# Anybody Else See the Hoyt Bow Fail at the Olympics?



## utskidad (Apr 6, 2013)

Just binge streaming the Olympic archery events available on demand on NBC.

Men's and Womens' Individual Preliminaries round-of-64, Day 2 at 29:30. Finnish athlete is 2 arrows from taking the match in set 5.

Lower limb of Hoyt recurve fails at full draw and the clock times out before the athlete can return to the line with his replacement bow. Athlete takes zero on his arrow.

His opponent takes the set, tying the match score. They go to one arrow shoot-off, and the Fin loses the match with a 9 against a 10.


----------



## muleydeermaniac (Jan 17, 2008)

That is a PR nightmare right there. Bows break, but for it to happen on a national stage is a unbelievable.


----------



## taxidermist (Sep 11, 2007)

Guess they should have had Tom on "Mountain Men" make the bows. 

Ya, that's not cool for the Archer or Hoyt.


----------



## Critter (Mar 20, 2010)

I can't imagine not having the backup bow close enough to where you are when you are on a timed position incase something like this happens.

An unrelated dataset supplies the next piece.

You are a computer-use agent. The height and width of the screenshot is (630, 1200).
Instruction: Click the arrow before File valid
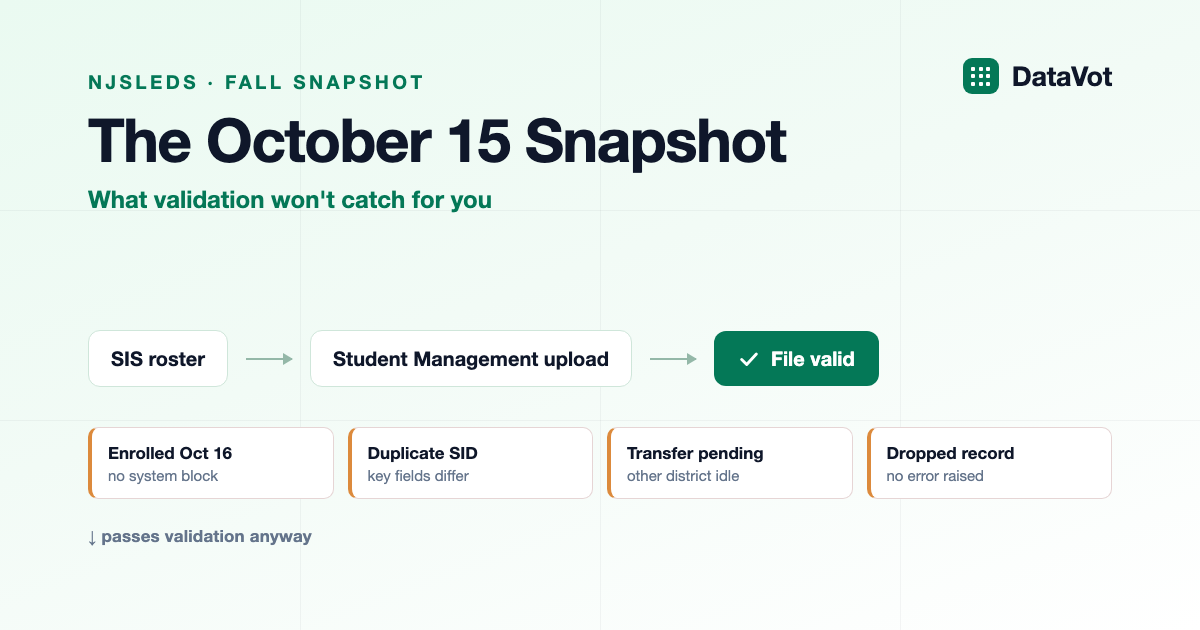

Sent from my SM-J737V using Tapatalk


----------



## MooseMeat (Dec 27, 2017)

Critter said:


> I can't imagine not having the backup bow close enough to where you are when you are on a timed position incase something like this happens.
> 
> Sent from my SM-J737V using Tapatalk


Many tournaments prohibit you from having a back up bow within feet of the shooting line. You can’t just have it within arms reach. I’m sure the olympics is no different


----------



## middlefork (Nov 2, 2008)

Equipment breaks or malfunctions regularly during competitions. You can bet Hoyt knows the history of all those limbs. It certainly would be interesting to see how many arrows were flung before failure.
And I agree with Critter, I can't believe a backup wasn't readily available. Its not like Olympic athletes aren't being supported by manufactures.


----------



## middlefork (Nov 2, 2008)

MooseMeat said:


> Many tournaments prohibit you from having a back up bow within feet of the shooting line. You can’t just have it within arms reach. I’m sure the olympics is no different


It would be nice to know the rules. But apparently we do not. It was stated by the OP that the archer timed out before he could get his replacement bow. That's all we know at this point.


----------



## johnnycake (Jul 19, 2011)

I'm pretty sure the timeout is 20 seconds for each shot. So if you figure they burned some of that time before the failure, then there really isn't much time to run grab a back up bow and be ready to fire another shot before the clock runs out even if the back up bow as uncased and just a few yards away.


----------



## taxidermist (Sep 11, 2007)

I saw that one of the news channels ran a segment with Hoyt and how they have been the major manufactory for Olympic Archers. I believe it was something like 70% of the bows in the competition are Hoyt. 

As middlefork stated....Equipment breaks or malfunctions regularly during competition. Its not any different buying a brand of truck and it begins to have issues. It's mechanical, and everything mechanical will fail to some extent eventually. I don't think this boo boo on the Olympic stage will hurt Hoyt that much, if at all. They make one of the best products in the market.


----------



## prumpf (Apr 8, 2016)

From a marketing standpoint it sucks to have negative news on an international stage....BUT everyone is now talking about Hoyt and even more importantly how they have the majority market share of those bows and that it’s unbelievable... 

So in my opinion (which isn’t worth much if you ask my wife) they are coming out ahead.

Sucks for the athlete!


----------